It was at this point that Jeff gently encouraged me to try to get him used to the crib.  I say gently because I 1) felt attached to Jack in a way that convinced me that he would think I was abandoning him should I put him into the crib at this more advanced age, and 2) I was convinced that I slept better with him in the bed with us, and that I would return to that awful first few months of sleep walking and nursing constantly.  But it was starting to become a safety issue, much less an annoyance, particularly to Jeff who likes to toss and turn and, with Jack in the bed, slept fitfully and in fear that he would roll over or throw his blankets on Jack.  
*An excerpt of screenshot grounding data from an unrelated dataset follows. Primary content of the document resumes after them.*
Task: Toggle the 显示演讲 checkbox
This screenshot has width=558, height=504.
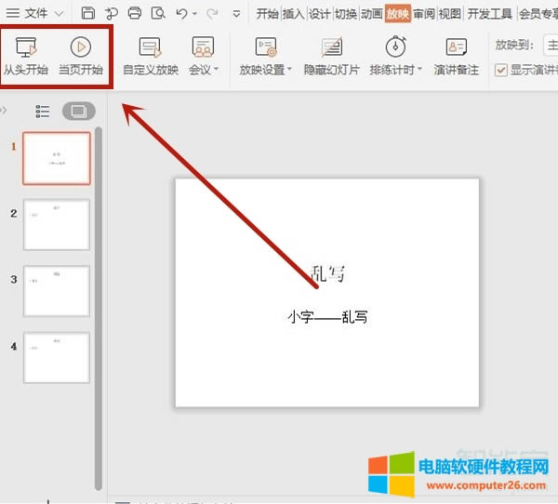Action: click(x=501, y=70)
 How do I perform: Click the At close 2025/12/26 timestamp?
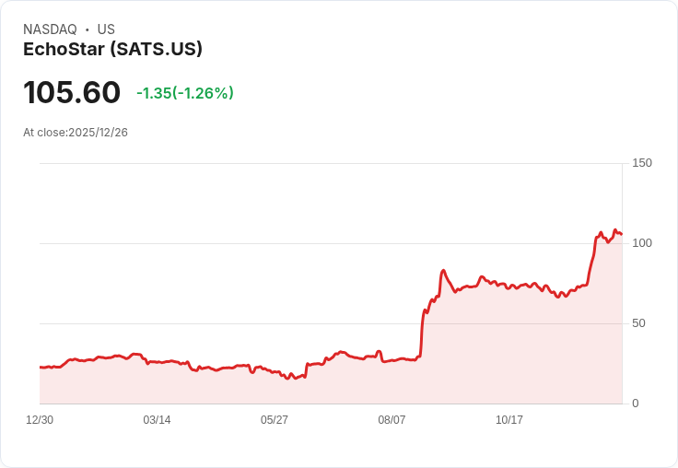coord(76,133)
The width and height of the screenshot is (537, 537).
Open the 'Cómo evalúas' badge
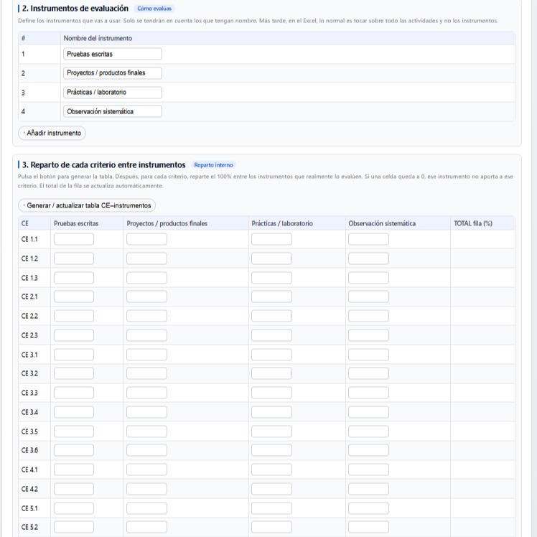coord(155,9)
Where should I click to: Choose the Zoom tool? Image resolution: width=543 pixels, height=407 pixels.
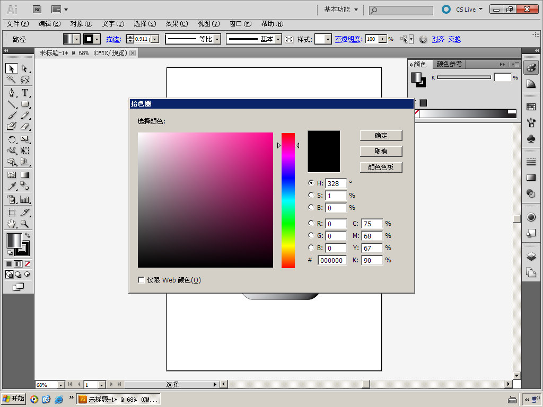point(25,224)
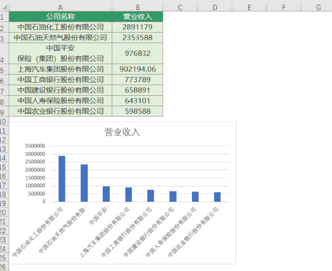Select cell containing 902194.06
This screenshot has width=332, height=271.
point(137,69)
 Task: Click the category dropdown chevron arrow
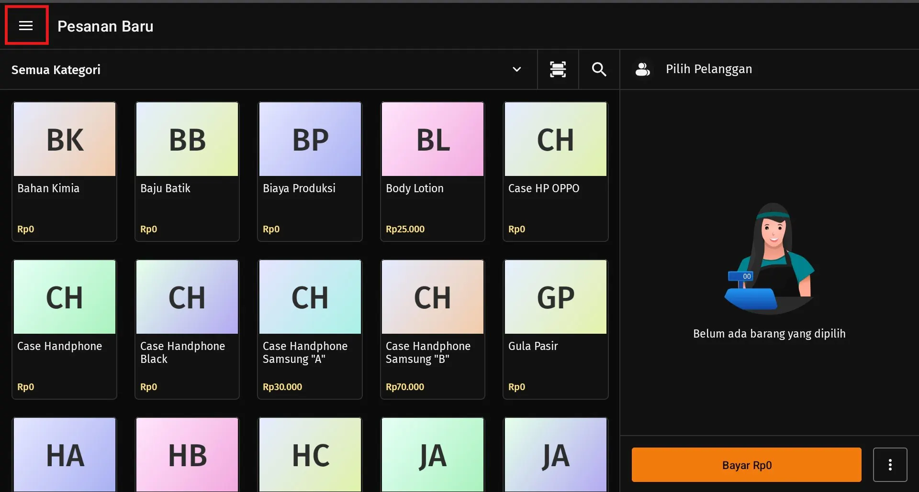point(516,69)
We started slowly by putting Jack in the crib for the first few hours of the night (i.e. the time I was still up but downstairs with Jeff).  It took awhile, but he became used to that, and probably rather enjoyed having all of that space to himself.  Every time he would wake and cry, I'd go up and nurse and rock him back to sleep.  But, still convinced that sleeping with a large, squirming toddler was preferable to being woken out of a deep sleep by a screaming baby, I continued to bring him into the bed with me once I went to bed.  I hate admitting this but I even occasionally woke him out of a deep sleep just to bring him into our bed.  Weeks later, it occurred to me that I should at least let him wake up naturally, and we started trying to do entire nights in the crib.  The first two nights were amazing.  He woke up twice, but could be rocked back to sleep in a matter of minutes.  We felt as though we'd really turned a corner. 


Silly us... for the third night brought some challenges.  After going to bed around 7:30 p.m., Jack woke up at 11:30 p.m., and no amount (even an hour and a half) of rocking or nursing, or even bringing him into our bed, would result in him falling back to sleep.  The only option at that point, in order for me to not have a nervous breakdown, I brought him downstairs for Jeff to deal with him for a bit until he tired out enough to bring back up to bed.  This continued for a fourth night, and at that point, having had eight hours of sleep over two nights, decided to revert to bringing him into the bed, only if necessary to get at least a little sleep.  

Though it's not a perfect process by any means, it's an improvement, and we've managed to refrain from having him cry himself to sleep.  Not that we won't necessarily have to resort to this in the future, but as long as I feel like we're making progress, I think we're on the right track.